Betty Strohecker says
Thank you for helping me recall the journey of our dining table. We bought this table in 1972 from a furniture store in North Carolina. It is oval, made of pecan wood, has six chairs, a leaf to expand it, and we purchased a beautiful China cabinet to go with it. It moved with us to Virginia Beach in 1975, my husband’s last duty station and where we decided to stay upon his retirement from the Marine Corps in 1979. After spending 18 years in our first home here, we moved it to the home we built in 1993, and here it still stands.
Over the years it has been the center of every holiday dinner, special occasion, and Sunday dinner while we were raising our children and when other relatives visited. After 20 years my mother helped me recover the chairs with a beautiful silk brocade material. One Christmas season, after saying goodbye to the last guests of the evening, we walked back in the house to begin cleanup, and found a fire in the middle of the table. The centerpiece had burst into flames and was fortunately doused when my husband threw a large pan of water over it. We then had the top of the table refinished. Now, during the week, my granddaughter and I sit at the table for a quiet place to do homework.
Like you, Lenora, my family has scattered and my parents passed on.
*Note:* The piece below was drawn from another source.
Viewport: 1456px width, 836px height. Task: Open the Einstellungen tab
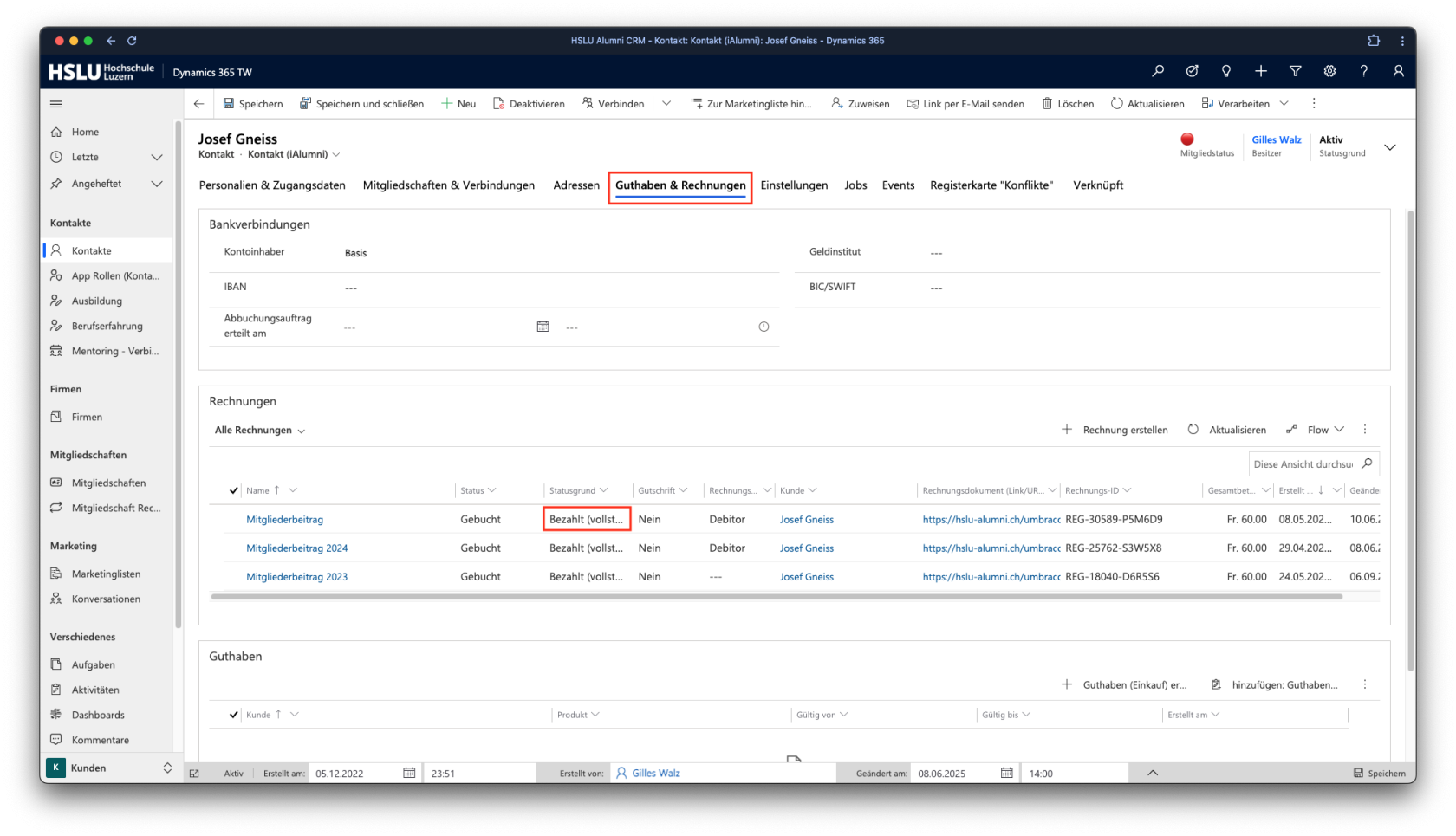point(794,185)
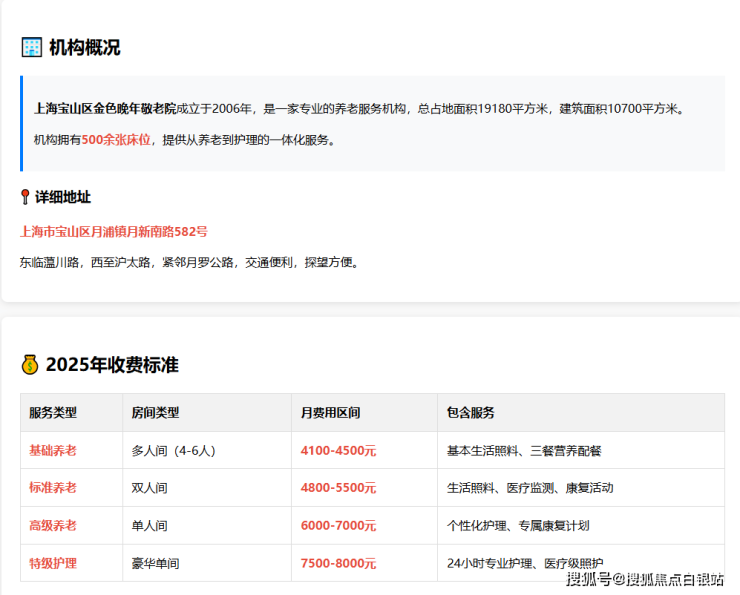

With a daughter and grandson in California, we will celebrate Thanksgiving at our table with our son and granddaughter who live here. My sister and nephew will drive down from Richmond for the day, as we try to keep our traditions with as much family as we can gather and give thanks for all of our blessings. Happy Thanksgiving to you and yours!
Lenora says
What a beautiful history, Betty! Thank you so much for sharing! Happy Thanksgiving.
Becky Wade says
We recently gave our dining table a make-over. After many years of use it was looking worn and outdated. Instead of purchasing new, we put brand new legs on it then sanded the whole thing and stained it. Well… my husband did all that. Not me. 🙂 It looks wonderful!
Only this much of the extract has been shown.